**DOCUMENT TEXT**:
Weisz thanked co-star Ralph Fiennes and director Fernando Meirelles, "and of
course, John le Carre, who wrote this unflinching, angry story. And he really
paid tribute to the people who are willing to risk their own lives to fight
injustice. They're greater men and women than I."
The raucous hip-hop tune "It's Hard Out Here for a Pimp" from "Hustle &
Flow," whose expletive-laden lyrics had to be toned down for performance at the
Oscars, won the prize for best song. The song was written by the rap group Three
6 Mafia, aka Jordan Houston, Cedric Coleman and Paul Beauregard.
Featuring dancers dressed as hookers and pimps gyrating on stage, the song's
performance stood in sharp contrast to the other nominated tunes and the general
stateliness of the Oscars.
"You know what? I think it just got a little easier out here for a pimp,"
joked Oscar host Jon Stewart.
The stop-motion family tale "Wallace & Gromit: The Curse of the
Were-Rabbit" won the Oscar for best animated feature film. The Antarctic nature
tale "March of the Penguins," a surprise smash at the box office, was honored as
best documentary.

**DATA BLOCK**:
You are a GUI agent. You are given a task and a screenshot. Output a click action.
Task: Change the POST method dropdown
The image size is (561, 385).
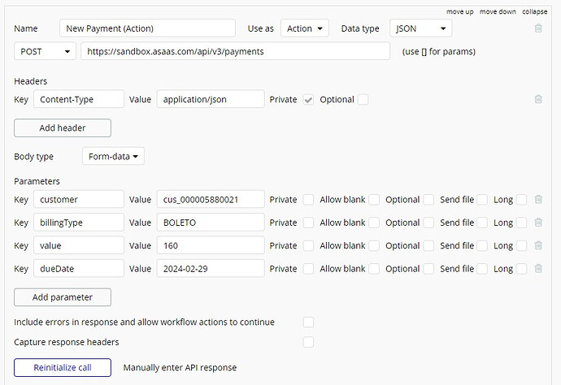tap(45, 51)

**WRITTEN INSTRUCTION 1**:
In the Oscars article, who wrote the song that won best song?
**WRITTEN INSTRUCTION 2**:
Pick up the Oscars article after its last sentence and keep writing it.

**REPLY 1**:
The rap group Three 6 Mafia, also known as Jordan Houston, Cedric Coleman and Paul Beauregard.

**REPLY 2**:
"King Kong," from "Lord of the Rings" creator Peter Jackson, won three
Oscars, for visual effects, sound mixing and sound editing. The Japan drama
"Memoirs of a Geisha" also earned three, for cinematography, costume design and
art direction, while the fantasy epic "The Chronicles of Narnia: The Lion, the
Witch and the Wardrobe" was picked for best makeup.
South Africa's drama "Tsotsi," based on Athol Fugard's novel about a young
hoodlum reclaiming his own humanity, won for foreign-language film, beating the
controversial Palestinian terrorism saga "Paradise Now."